* _Source_:
>> Start
Tacario Davis

No. 20 – Cincinnati Bengals
- Position: Cornerback
- Roster status: Active

Personal information
- Born: August 17, 2004 (age 21)
- Listed height: 6 ft 4 in (1.93 m)
- Listed weight: 194 lb (88 kg)

Career information
- High school: Millikan (Long Beach)
- College: Arizona (2022–2024); Washington (2025);
- NFL draft: 2026: 3rd round, 72nd overall pick

Career history
- Cincinnati Bengals (2026–present);

Awards and highlights
- Second-team All-Pac-12 (2023); Second-team All-Big 12 (2024);
- Stats at Pro Football Reference

= Tacario Davis =

American football player (born 2004)

Tacario Davis (born August 17, 2004) is an American professional football cornerback for the Cincinnati Bengals of the National Football League (NFL). He played college football for the Washington Huskies and the Arizona Wildcats and was selected by the Bengals in the third round of the 2026 NFL draft.

==Early life==
Davis was born on August 17, 2004, and grew up in Long Beach, California. He attended Millikan High School in Long Beach where he played both defensive back and wide receiver, totaling 74 tackles along with 26 receptions for 463 yards in his high school career. In his final year, he was a first-team All-Moore League selection and a team captain. He was ranked a three-star recruit by 247Sports. He committed to play college football for the Arizona Wildcats over the Kansas Jayhawks and Arizona State Sun Devils.
>> End
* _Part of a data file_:
>> Start
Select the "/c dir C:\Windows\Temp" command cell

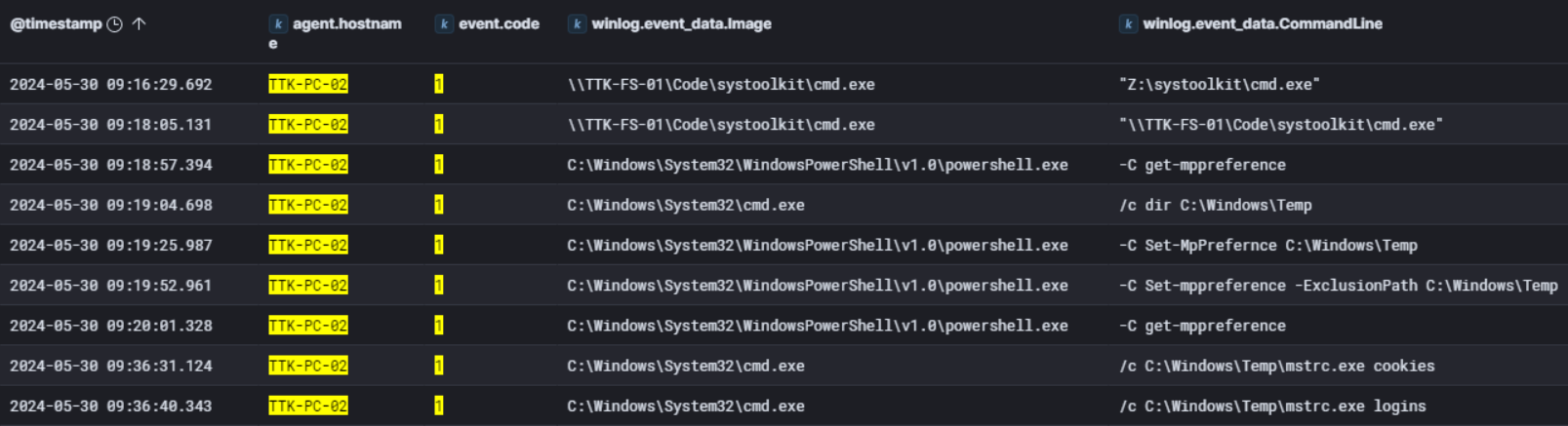tap(1215, 206)
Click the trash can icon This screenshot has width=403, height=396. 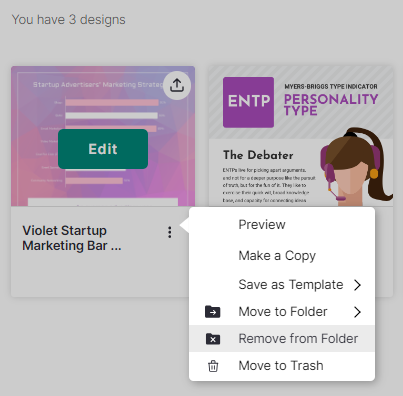click(213, 366)
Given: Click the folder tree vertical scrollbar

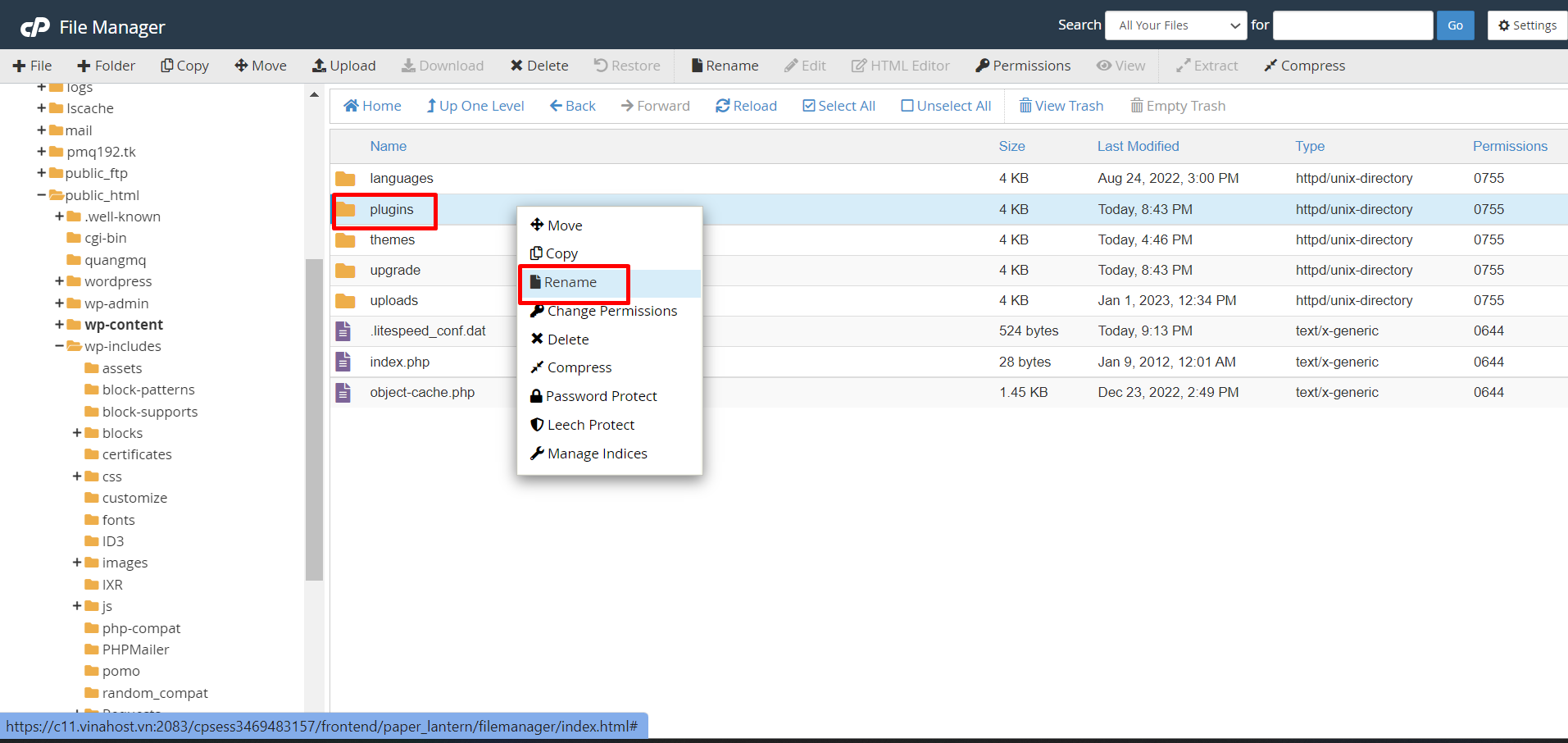Looking at the screenshot, I should 314,418.

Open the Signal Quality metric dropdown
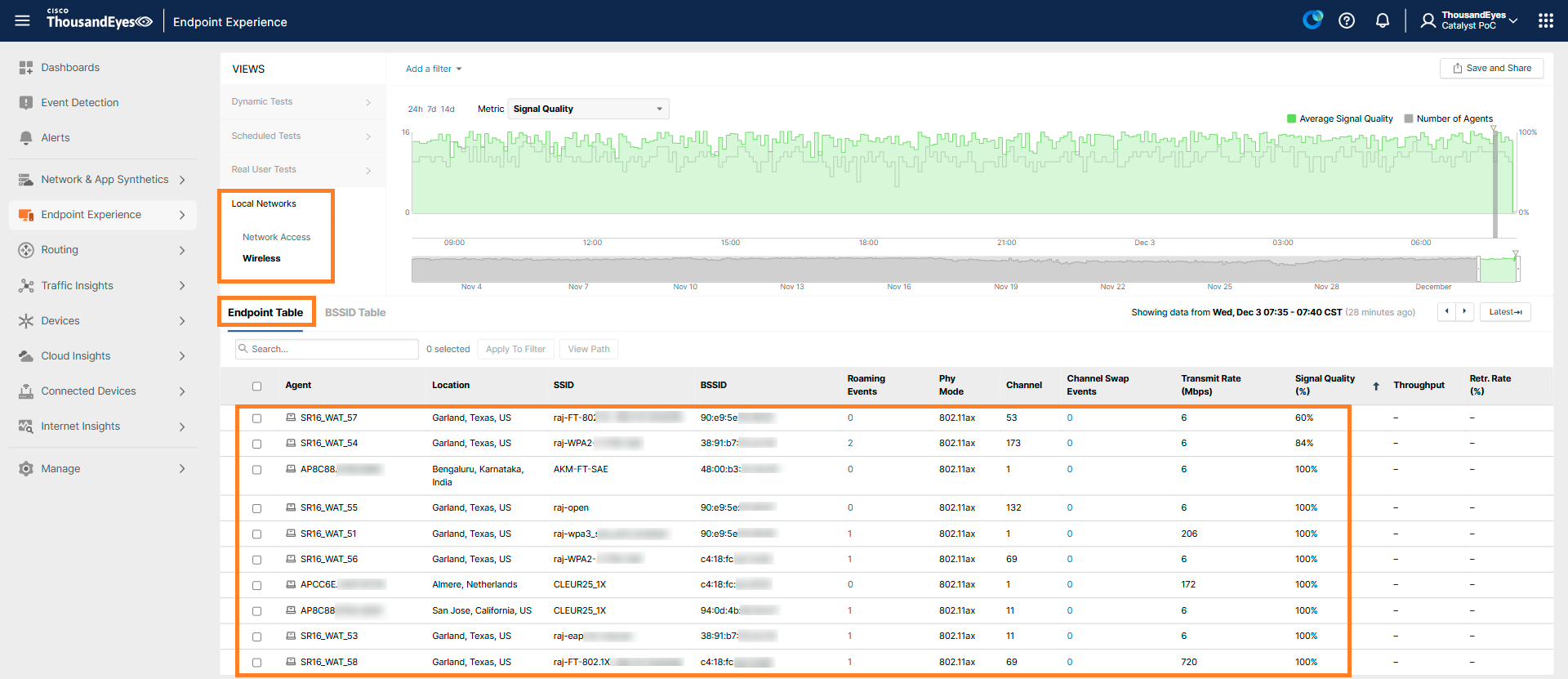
>> End
* _What to work on_:
(A) Write out again the lines of the records, starting with the line that contains "Given: Click the" and going on through the end of the records. Leave the pictures out of your answer.
(B) Carry on the article about Tacario Davis from its last sentence.

* _Responses per task_:
(A)
Given: Click the folder tree vertical scrollbar

Looking at the screenshot, I should 314,418.

Open the Signal Quality metric dropdown

(B)
==College career==
Davis appeared in five games for the Wildcats as a true freshman in 2022. He posted seven total tackles. He "emerged as one of the top cornerbacks nationally" in the 2023 season, playing 13 games, 11 as a starter, while totaling 25 tackles, an interception, and leading the Pac-12 Conference in both pass breakups (15) and passes defended (16). He was named a second-team All-Pac 12 selection by the Associated Press (AP).

Davis entered the NCAA transfer portal after the 2023 season but ultimately returned to Arizona in 2024.

However, on December 11, 2024, Davis announced that he would officially enter the transfer portal and in January announced his commitment to Washington, reuniting with head coach Jedd Fisch.

==Professional career==

Davis was selected by the Cincinnati Bengals in the third round with the 72nd overall pick in the 2026 NFL draft.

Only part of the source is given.